Simple Sautéed Beet Greens
Beets are delicious – I don’t care what anyone else says! Do you know what else is delicious? Those stems and greens coming out of the top of those beets (yes, they are completely edible)! I mean, look at them!
Beet greens are pretty mild in flavor compared to their root parts. So if the deep earthiness of the beets (ha, because beets are a root!) isn’t your thing, go ahead and give the greens a go.
This is my go-to recipe for beet greens. It’s easy, only requires a few ingredients, and can be ready in about 15 minutes! So go ahead and gather your beet greens, shallot, garlic, some lemon juice, some optional chili flakes, salt, and olive oil. By the way, this is also a great recipe to use up kale or other hearty greens. So use what you have!
Wash those beet greens well to make sure there is no dirt lingering in the leaves. Then slice them up, stems and all. Next, thinly slice the shallot. Don’t have a shallot? Use about a quarter of whatever medium-sized onion you have. And then mince the garlic.
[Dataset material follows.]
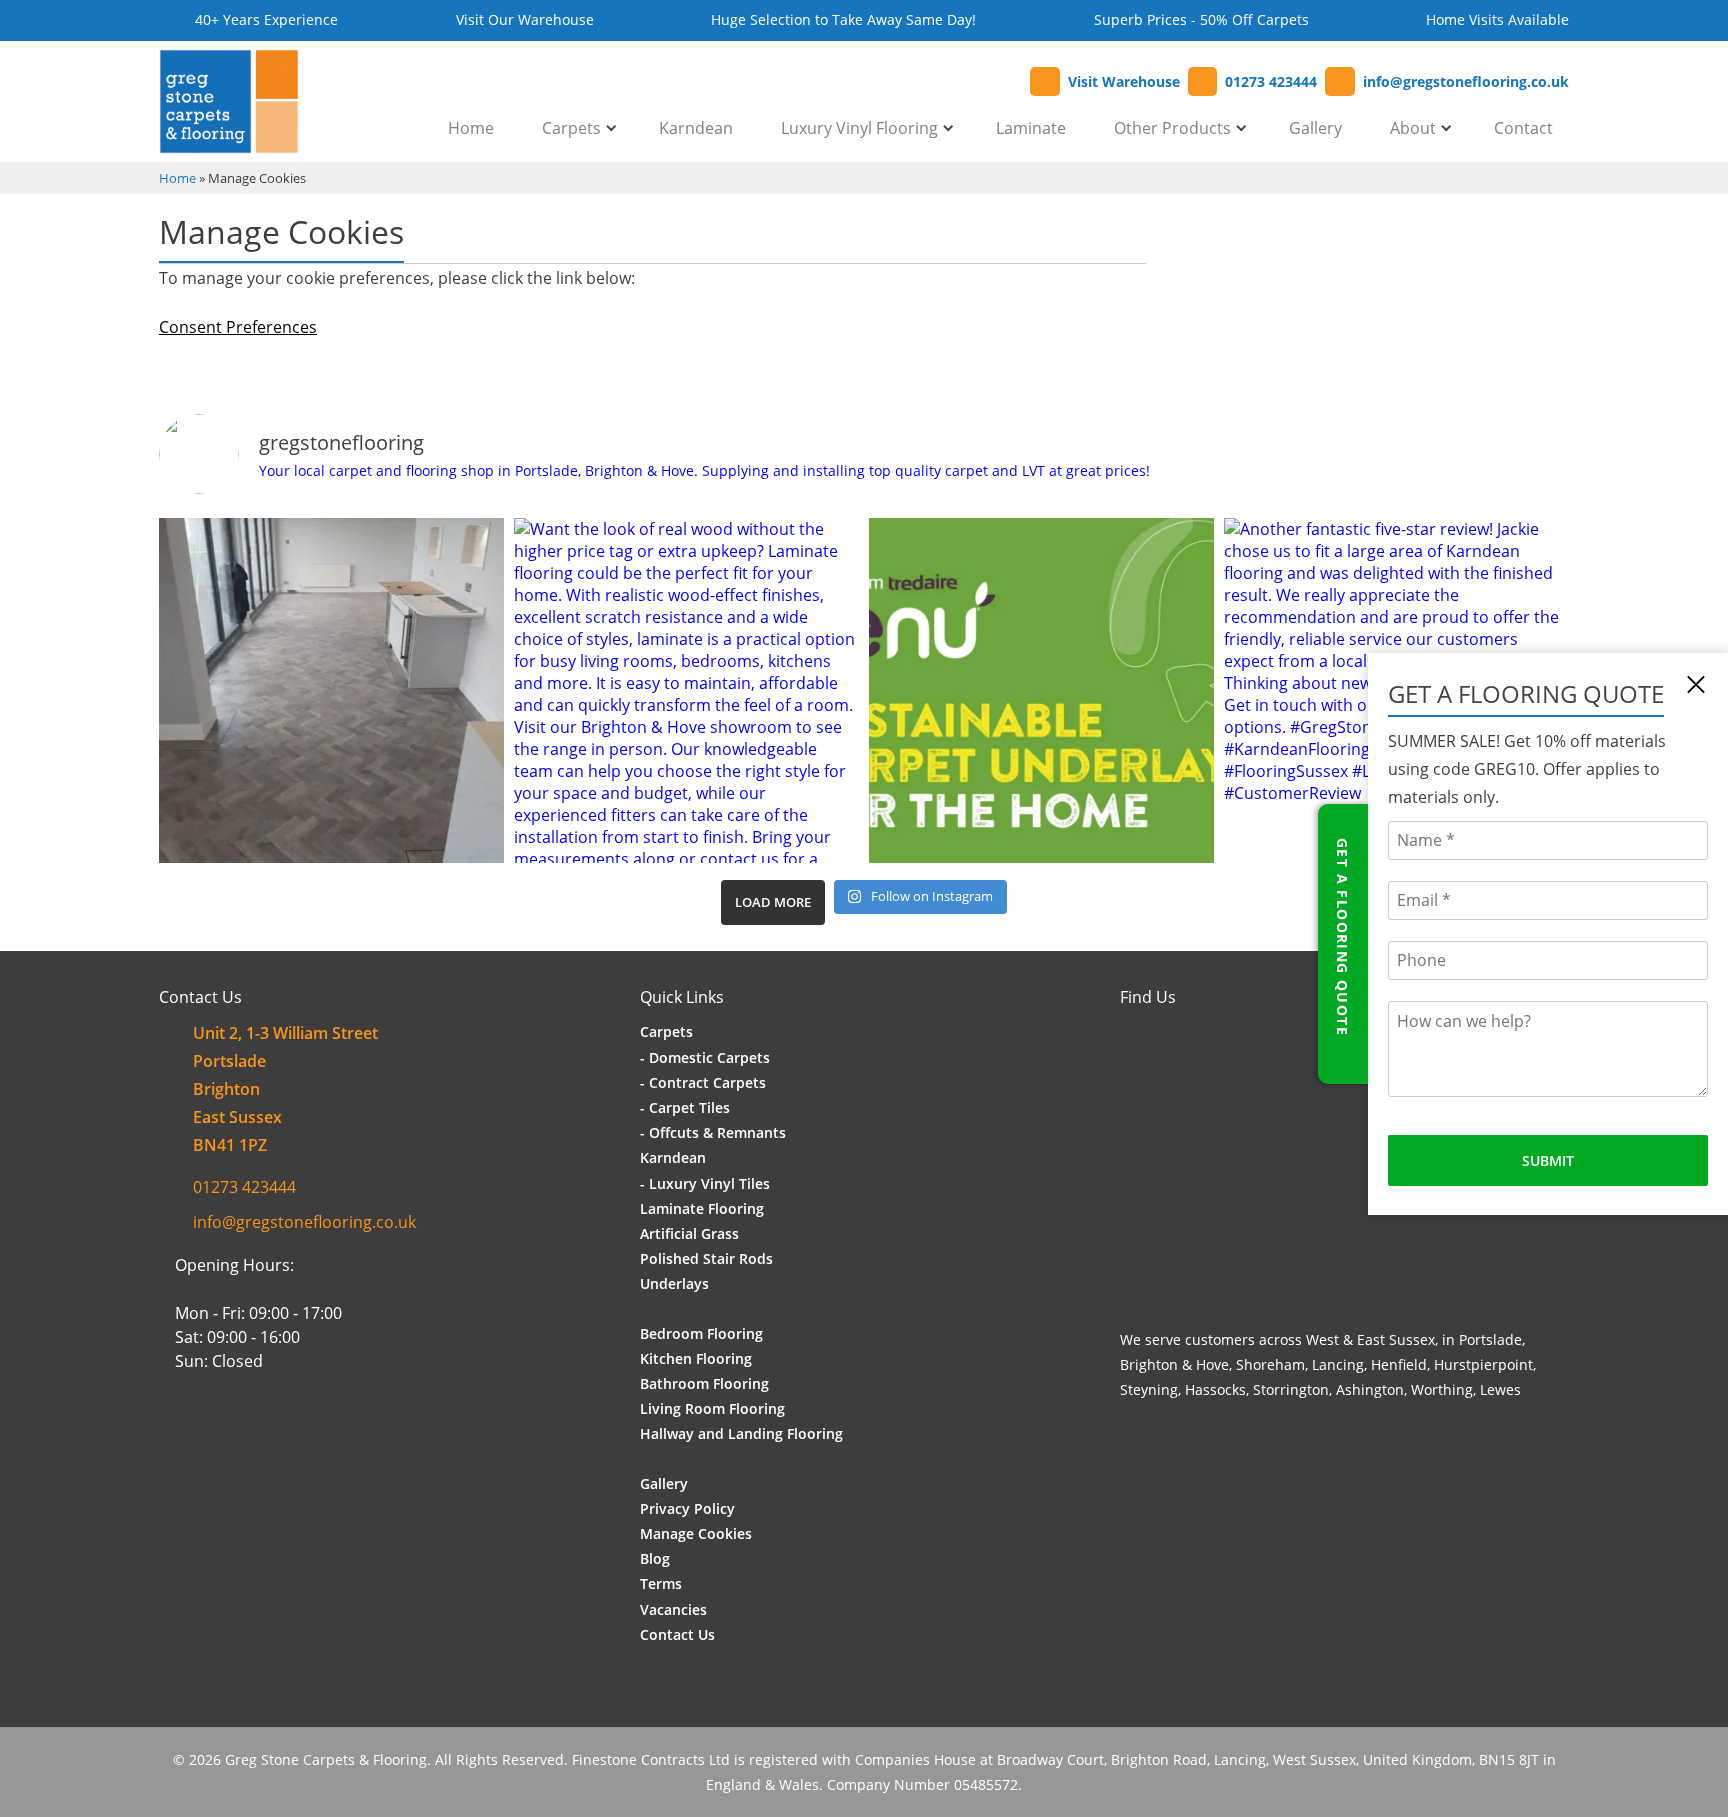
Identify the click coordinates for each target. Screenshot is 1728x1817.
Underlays (674, 1283)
Heat some olive oil in a pot or pan large enough to hold all those beet greens. Add in the shallot, garlic, and a good pinch of chili flakes if using. Cook for a couple of minutes, stirring constantly. If the shallots and garlic are starting to brown or burn to quickly, turn the heat down.
Stir in the beet greens and then cook them down for about 5 minutes. Finish with lemon juice (apple cider vinegar also works well) and salt to taste.
And that’s it!
Go ahead and enjoy these on their own or as a side. Toss them in pasta or risotto. Sprinkle them over a pizza or stuff into a sandwich. Top your beet and bean burger with the greens. Cook the beet separately (I suggest roasting in bite-sized chunks) and toss into the greens. One of my personal favorites – pile onto a thick slice of sourdough and top with a poached or fried egg. Mmm …
Simple Sautéed Beet Greens
- 2 tbsp olive oil (or 1 tbsp olive oil and 1 tbsp butter)
- 1 large bunch of beet greens or 2 small bunches
- 1 shallot
- 3 large garlic cloves
- pinch of red chili flakes (optional or adjust for your preference)
- 1 tsp lemon juice or apple cider vinegar
- salt to taste
- Thinly slice the shallot and mince the garlic. Wash the beet greens well and slice or roughly chop the beet greens, stems and all.
- Heat the olive oil in a pot or pan large enough to hold all of those lovely beet greens over medium heat.
- Add the shallot, garlic, and chili flakes to the hot oil. Cook for 1-2 minutes stirring constantly. If the shallots and garlic are browning too quickly, turn the heat down to low.
- Stir in the beet greens and cook down for about 4-5 minutes. Finish with the lemon juice or vinegar and season with salt to taste. Enjoy!
- In a bowl with a fork
- Tossed into pasta or risotto
- Sprinkled over a pizza
- Topped with roasted beets
- Piled on a thick slice of sourdough and topped with a poached egg!